PROBLEM TO WORK ON
Copy out each line of the data that holds the string "computer".

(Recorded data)
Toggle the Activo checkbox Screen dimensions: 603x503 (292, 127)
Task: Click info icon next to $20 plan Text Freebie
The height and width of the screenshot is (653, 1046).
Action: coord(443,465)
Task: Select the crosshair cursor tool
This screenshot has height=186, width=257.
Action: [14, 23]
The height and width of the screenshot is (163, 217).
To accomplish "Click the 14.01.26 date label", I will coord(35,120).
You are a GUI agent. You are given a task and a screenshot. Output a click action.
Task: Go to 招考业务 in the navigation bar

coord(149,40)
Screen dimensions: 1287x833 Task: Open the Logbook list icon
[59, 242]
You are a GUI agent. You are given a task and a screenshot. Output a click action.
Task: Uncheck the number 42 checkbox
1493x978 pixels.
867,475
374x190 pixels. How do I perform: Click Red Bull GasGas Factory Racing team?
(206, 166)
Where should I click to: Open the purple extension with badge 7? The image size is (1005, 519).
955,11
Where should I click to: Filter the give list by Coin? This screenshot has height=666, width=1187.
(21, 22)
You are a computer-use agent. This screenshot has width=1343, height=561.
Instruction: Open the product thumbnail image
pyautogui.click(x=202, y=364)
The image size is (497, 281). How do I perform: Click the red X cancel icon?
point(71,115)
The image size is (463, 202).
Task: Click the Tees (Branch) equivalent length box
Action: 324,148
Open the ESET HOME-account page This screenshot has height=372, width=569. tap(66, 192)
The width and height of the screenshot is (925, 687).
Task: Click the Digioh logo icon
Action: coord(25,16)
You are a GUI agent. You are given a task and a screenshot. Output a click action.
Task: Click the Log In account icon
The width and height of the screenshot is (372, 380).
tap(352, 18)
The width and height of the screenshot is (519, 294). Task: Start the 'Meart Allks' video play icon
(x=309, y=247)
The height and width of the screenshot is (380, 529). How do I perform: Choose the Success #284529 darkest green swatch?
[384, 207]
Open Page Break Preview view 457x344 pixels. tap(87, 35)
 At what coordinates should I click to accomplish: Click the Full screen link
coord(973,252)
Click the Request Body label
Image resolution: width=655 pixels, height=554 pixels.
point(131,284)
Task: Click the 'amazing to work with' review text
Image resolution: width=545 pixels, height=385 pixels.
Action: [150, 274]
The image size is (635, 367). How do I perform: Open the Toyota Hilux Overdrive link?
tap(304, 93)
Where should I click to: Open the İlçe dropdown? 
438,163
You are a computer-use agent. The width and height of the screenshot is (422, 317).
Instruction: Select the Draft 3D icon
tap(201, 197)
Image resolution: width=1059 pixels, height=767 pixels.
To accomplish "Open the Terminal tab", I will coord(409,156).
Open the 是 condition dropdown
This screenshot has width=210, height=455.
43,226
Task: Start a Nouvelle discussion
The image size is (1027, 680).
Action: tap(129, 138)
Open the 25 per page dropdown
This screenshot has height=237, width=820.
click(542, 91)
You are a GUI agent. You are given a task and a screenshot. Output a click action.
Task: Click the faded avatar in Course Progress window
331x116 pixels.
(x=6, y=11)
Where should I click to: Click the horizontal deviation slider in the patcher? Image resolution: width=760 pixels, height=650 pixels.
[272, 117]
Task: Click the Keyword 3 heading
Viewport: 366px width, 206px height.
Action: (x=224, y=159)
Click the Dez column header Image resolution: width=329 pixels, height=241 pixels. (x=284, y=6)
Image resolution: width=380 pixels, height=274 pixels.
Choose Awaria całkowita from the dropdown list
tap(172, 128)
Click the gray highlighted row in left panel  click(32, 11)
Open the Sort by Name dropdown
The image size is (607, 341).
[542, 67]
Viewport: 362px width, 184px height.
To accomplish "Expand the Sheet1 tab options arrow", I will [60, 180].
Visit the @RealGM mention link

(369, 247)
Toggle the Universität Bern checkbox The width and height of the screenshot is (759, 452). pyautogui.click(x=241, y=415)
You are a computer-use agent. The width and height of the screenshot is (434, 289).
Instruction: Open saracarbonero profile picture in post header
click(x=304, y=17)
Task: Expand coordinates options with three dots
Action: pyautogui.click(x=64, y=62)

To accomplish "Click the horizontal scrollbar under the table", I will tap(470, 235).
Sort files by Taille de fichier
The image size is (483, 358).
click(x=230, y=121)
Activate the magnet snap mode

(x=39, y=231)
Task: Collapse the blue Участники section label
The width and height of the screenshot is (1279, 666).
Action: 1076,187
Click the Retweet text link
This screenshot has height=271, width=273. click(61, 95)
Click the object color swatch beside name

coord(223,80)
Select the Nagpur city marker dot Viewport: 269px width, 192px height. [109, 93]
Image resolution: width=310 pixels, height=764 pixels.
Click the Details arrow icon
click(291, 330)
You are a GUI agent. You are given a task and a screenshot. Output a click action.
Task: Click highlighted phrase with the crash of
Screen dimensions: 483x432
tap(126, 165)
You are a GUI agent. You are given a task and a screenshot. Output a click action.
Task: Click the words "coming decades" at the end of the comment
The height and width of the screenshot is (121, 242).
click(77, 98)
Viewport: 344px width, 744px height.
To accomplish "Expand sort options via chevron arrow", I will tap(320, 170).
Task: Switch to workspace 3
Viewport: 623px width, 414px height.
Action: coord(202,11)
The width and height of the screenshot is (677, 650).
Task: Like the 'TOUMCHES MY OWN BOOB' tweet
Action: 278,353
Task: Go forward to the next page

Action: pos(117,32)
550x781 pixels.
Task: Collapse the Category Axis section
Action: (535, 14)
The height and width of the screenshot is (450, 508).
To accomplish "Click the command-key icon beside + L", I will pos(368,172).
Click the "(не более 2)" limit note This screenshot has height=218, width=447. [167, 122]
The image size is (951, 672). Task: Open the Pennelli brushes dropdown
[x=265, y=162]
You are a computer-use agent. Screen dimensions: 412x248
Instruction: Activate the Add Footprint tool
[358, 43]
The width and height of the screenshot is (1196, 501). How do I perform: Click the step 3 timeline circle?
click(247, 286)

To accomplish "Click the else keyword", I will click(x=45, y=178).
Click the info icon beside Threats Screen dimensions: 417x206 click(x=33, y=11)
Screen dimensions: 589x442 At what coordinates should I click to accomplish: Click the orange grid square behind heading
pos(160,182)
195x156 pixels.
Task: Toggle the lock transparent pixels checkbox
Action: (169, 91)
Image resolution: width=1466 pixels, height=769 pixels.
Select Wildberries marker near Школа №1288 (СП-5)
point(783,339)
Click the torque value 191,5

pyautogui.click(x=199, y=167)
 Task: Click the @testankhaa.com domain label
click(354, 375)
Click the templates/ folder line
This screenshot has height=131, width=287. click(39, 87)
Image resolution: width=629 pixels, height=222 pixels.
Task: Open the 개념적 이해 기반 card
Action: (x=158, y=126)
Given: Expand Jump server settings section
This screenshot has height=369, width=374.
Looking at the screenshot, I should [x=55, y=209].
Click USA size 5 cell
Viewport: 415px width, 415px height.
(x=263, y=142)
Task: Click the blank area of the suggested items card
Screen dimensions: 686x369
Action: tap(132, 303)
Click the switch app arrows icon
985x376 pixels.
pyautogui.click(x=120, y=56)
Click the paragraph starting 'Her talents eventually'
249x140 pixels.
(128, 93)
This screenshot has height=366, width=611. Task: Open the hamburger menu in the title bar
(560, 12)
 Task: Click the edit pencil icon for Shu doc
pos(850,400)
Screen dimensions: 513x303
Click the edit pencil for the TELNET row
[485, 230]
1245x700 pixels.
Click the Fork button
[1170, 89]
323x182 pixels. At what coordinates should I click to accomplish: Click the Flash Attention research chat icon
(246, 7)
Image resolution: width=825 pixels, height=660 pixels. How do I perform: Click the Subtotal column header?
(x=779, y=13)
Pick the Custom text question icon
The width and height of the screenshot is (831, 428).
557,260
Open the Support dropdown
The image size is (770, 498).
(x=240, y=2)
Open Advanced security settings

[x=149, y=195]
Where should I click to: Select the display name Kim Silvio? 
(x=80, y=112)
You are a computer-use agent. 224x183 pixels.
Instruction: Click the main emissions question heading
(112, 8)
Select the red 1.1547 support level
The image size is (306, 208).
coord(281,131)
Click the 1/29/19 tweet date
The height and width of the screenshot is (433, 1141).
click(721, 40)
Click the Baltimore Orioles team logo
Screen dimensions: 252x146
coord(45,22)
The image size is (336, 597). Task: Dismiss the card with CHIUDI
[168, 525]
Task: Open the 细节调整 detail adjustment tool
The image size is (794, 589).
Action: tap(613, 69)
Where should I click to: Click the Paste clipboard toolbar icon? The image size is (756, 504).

RESPONSE BELOW
You are a computer-use agent. This screenshot has width=1343, height=561.
You are a computer-use agent. The width and height of the screenshot is (422, 317).
You are a computer-use agent. The width and height of the screenshot is (434, 289).
You are a computer-use agent. Screen dimensions: 412x248
You are a computer-use agent. 224x183 pixels.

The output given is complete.